SELECTED TEXT>

::::

# My beloved dogs



## sarybeagle (Nov 4, 2009)

These are some pics of my new puppy Bella and my beautiful GSDxborder collie Casper who sadly passed away in April this year 










































At the beach-his fave place.


----------



## rachy86xx (Sep 24, 2009)

Aww lovely pics! what breed is she?


----------



## sarybeagle (Nov 4, 2009)

Shes a beagle xxx


----------



## scosha37 (Feb 24, 2008)

Lovely Pictures! xxx


----------



## LostGirl (Jan 16, 2009)

fab pics love the mid air one!!x


----------



## niki (Jan 14, 2009)

she is beautiful!!!


----------



## FREE SPIRIT (Jul 8, 2009)

Lovely pics.


----------



## sarybeagle (Nov 4, 2009)

thank you all xxxx


----------



## colliemerles (Nov 2, 2007)

great pictures,....


----------



## Ducky (Nov 23, 2008)

bella is an absolute beauty :001_wub::001_wub:


----------



## RachyBobs (Oct 18, 2009)

Wooo caught in mid-air!! Amazing little dog!!

Love your collie too!! x


----------



## marmite (Sep 22, 2009)

great pics......:thumbup1:


----------



## babycham2002 (Oct 18, 2009)

Gorgeous pup
and what a handsome man Casper was.


----------



## mitch4 (Oct 31, 2009)

Gorgeous dogs

Also love the mid flight one


----------



## Jazzy (Apr 15, 2009)

Beautiful dogs,:001_wub::001_wub: love the mid air one.


----------



## sarybeagle (Nov 4, 2009)

Thank you every one. The mid air one was a real surprise, she ran for the ball but changed her mind and jumped on me and I hit the button just before she leapt at me lol. Im dead chuffed with it 

Casper was a real kind hearted soul and deeply missed. xxx


----------



## GillyR (Nov 2, 2009)

great pics.... love the 'super dog' one.

Casper looks beautiful, such a lovely face xxx rip little man xxx


----------



## CollieDog (Nov 9, 2009)

they are beautiful dogs thanks for sharing


----------



## Krazycatlady (Jul 28, 2008)

That third picture is just so darn cute!!!!!


----------

::::

RAW DATA>
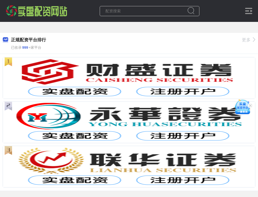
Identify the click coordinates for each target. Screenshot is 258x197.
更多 (248, 39)
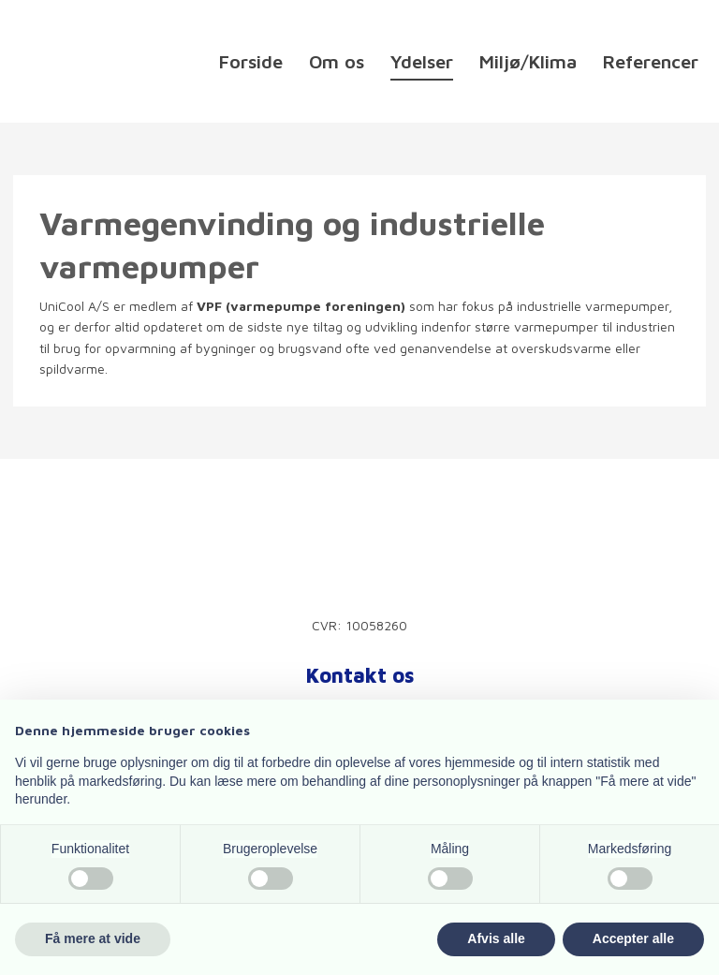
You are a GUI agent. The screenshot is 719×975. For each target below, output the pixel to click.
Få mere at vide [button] (92, 938)
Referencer (650, 62)
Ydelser (421, 62)
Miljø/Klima (528, 62)
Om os (336, 62)
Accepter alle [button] (633, 938)
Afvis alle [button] (495, 938)
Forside (251, 62)
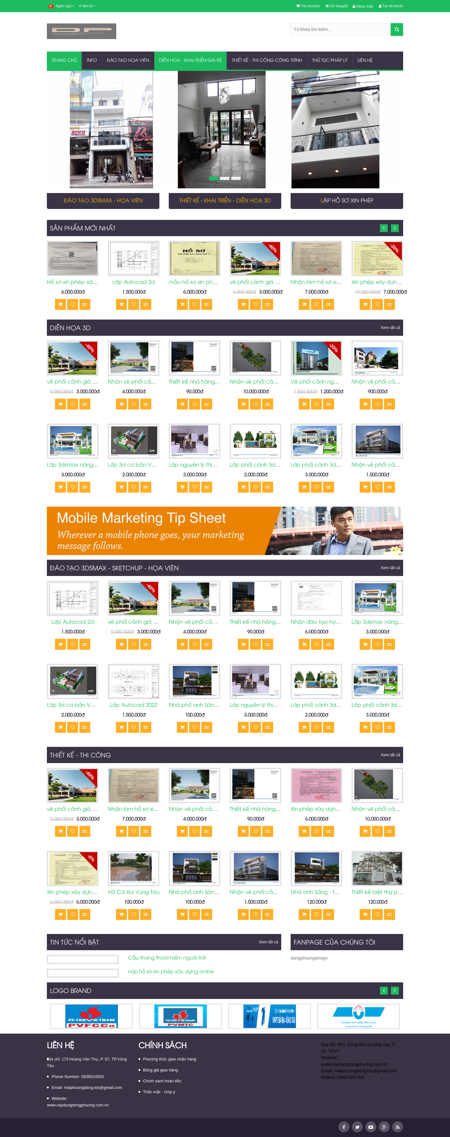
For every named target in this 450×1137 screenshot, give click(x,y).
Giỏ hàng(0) (336, 6)
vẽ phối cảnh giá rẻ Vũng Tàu (268, 282)
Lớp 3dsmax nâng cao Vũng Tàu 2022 (95, 465)
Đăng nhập (362, 6)
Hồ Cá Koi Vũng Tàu (133, 892)
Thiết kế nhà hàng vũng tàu (204, 382)
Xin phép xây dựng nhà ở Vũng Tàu (397, 282)
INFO (92, 61)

::::

Retype the passage of the forum thread about the two dogs starting with "## mitch4 (Oct" and going on through "mid air one.".

EXERCISE RESULT>
## mitch4 (Oct 31, 2009)

Gorgeous dogs

Also love the mid flight one


----------



## Jazzy (Apr 15, 2009)

Beautiful dogs,:001_wub::001_wub: love the mid air one.